#### Texto proporcionado:
──────────────────────────────

Warsi fue especialmente crítica con Michael Gove, uno de los actores clave de los sucesivos gobiernos conservadores. Observó: «Creo que la opinión de Michael es que no existen musulmanes no problemáticos».      

Eso puede explicar por qué el partido se ha negado repetidamente a abordar la islamofobia demostrada y rampante en sus filas. Por ejemplo, los funcionarios reincorporaron discretamente a 15 concejales suspendidos por comentarios islamófobos extremos una vez que se hubo calmado el furor.

Incluso cuando la dirección se vio finalmente acorralada para aceptar una investigación independiente sobre la intolerancia antimusulmana en el partido, ésta se diluyó rápidamente, convirtiéndose en una «investigación general sobre los prejuicios de todo tipo».
Enjambre que inunda el Reino Unido

En febrero, poco después de que Lee Anderson dimitiera como vicepresidente del Partido Conservador, declaró que los «islamistas» habían «tomado el control» de Sadiq Khan, alcalde de Londres. El alcalde, añadió Anderson, había «regalado nuestra capital a sus colegas».

Fue suspendido del partido parlamentario tory cuando se negó a disculparse. Pero incluso entonces, los líderes conservadores, incluido el entonces primer ministro, Rishi Sunak, y su adjunto, Oliver Dowden, se negaron a calificar los comentarios de Anderson de racistas o islamófobos.

Dowden sólo sugirió que Anderson había usado las«palabras equivocadas«.

──────────────────────────────

#### Entradas extraídas:

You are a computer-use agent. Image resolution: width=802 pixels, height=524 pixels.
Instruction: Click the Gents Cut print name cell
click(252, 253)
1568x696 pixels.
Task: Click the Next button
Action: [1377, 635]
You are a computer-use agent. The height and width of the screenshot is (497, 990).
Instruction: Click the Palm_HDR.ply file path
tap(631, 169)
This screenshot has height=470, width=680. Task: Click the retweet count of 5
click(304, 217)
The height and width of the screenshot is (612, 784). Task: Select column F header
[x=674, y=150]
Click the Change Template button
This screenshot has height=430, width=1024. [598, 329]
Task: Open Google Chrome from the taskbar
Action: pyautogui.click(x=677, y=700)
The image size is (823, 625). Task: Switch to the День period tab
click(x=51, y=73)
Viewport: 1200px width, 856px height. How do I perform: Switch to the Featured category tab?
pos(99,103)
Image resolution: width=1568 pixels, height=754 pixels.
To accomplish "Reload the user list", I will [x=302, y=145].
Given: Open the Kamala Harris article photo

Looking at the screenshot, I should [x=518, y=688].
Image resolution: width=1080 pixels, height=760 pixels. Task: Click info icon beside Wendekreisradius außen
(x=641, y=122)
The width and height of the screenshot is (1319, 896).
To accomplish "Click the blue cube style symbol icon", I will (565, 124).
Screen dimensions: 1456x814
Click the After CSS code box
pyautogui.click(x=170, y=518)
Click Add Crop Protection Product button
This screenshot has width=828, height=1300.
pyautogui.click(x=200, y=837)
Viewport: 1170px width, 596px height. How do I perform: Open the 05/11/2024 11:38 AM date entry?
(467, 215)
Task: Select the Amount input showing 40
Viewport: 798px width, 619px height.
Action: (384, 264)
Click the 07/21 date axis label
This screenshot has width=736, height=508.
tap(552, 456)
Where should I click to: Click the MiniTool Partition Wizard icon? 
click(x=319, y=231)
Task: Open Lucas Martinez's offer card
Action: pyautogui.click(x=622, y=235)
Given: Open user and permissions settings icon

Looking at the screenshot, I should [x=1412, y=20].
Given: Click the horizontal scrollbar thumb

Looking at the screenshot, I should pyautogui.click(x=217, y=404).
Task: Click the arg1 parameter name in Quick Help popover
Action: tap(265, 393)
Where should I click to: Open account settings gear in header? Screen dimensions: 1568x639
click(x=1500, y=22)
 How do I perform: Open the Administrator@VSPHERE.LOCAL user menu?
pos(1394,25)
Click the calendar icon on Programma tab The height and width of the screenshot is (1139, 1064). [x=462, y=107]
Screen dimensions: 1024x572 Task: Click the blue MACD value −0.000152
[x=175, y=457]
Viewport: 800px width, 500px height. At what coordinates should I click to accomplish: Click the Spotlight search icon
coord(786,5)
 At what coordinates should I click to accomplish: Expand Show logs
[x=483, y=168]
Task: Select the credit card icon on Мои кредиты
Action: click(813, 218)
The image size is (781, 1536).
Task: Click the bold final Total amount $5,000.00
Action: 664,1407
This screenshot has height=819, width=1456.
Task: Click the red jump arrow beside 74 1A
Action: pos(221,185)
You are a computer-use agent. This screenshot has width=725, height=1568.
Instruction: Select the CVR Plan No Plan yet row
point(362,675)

──────────────────────────────

#### Qué se pide:
• 1. Reproduce del texto sobre la islamofobia en el Partido Conservador el fragmento que va desde «Eso puede explicar» hasta «calmado el furor.», ambos incluidos.
• 2. Continúa el texto sobre la islamofobia en el Partido Conservador a partir de su última oración.

#### Respuestas por tarea:
• 1.
Eso puede explicar por qué el partido se ha negado repetidamente a abordar la islamofobia demostrada y rampante en sus filas. Por ejemplo, los funcionarios reincorporaron discretamente a 15 concejales suspendidos por comentarios islamófobos extremos una vez que se hubo calmado el furor.

• 2.
Sunak ignoró por completo la retórica incendiaria y llena de odio de Anderson, redirigiendo en cambio la ira pública hacia las marchas contra la matanza israelí de palestinos en Gaza, o lo que describió como una supuesta «explosión de prejuicios y antisemitismo».

Anderson pronto desertó y se pasó al Partido Reformista de Nigel Farage, aún más agresivamente antiinmigrante.

Suella Braverman, ex ministra del Interior, proclamó algo parecido: «La verdad es que ahora mandan los islamistas, los extremistas y los antisemitas».

Los medios de comunicación de derechas, desde GB News al Daily Mail, se han hecho eco regularmente de tales sentimientos, comparando a los inmigrantes -de los que invariablemente se da a entender que son musulmanes- como un «enjambre» que inunda las fronteras británicas, arrebatando puestos de trabajo y viviendas.

Incluso el organismo encargado de identificar y proteger a las minorías étnicas hizo una excepción demasiado obvia en el caso de la islamofobia institucional.

La Comisión de Igualdad y Derechos Humanos se había mostrado muy dispuesta a investigar al Partido Laborista por lo que resultaron ser denuncias de antisemitismo contra sus miembros, en su mayoría sin pruebas.

Pero el mismo organismo se ha negado rotundamente a llevar a cabo una investigación similar sobre la islamofobia bien documentada en el Partido Conservador, a pesar de haber recibido un dossier del Consejo Musulmán de Gran Bretaña con acusaciones de intolerancia de 300 figuras del partido.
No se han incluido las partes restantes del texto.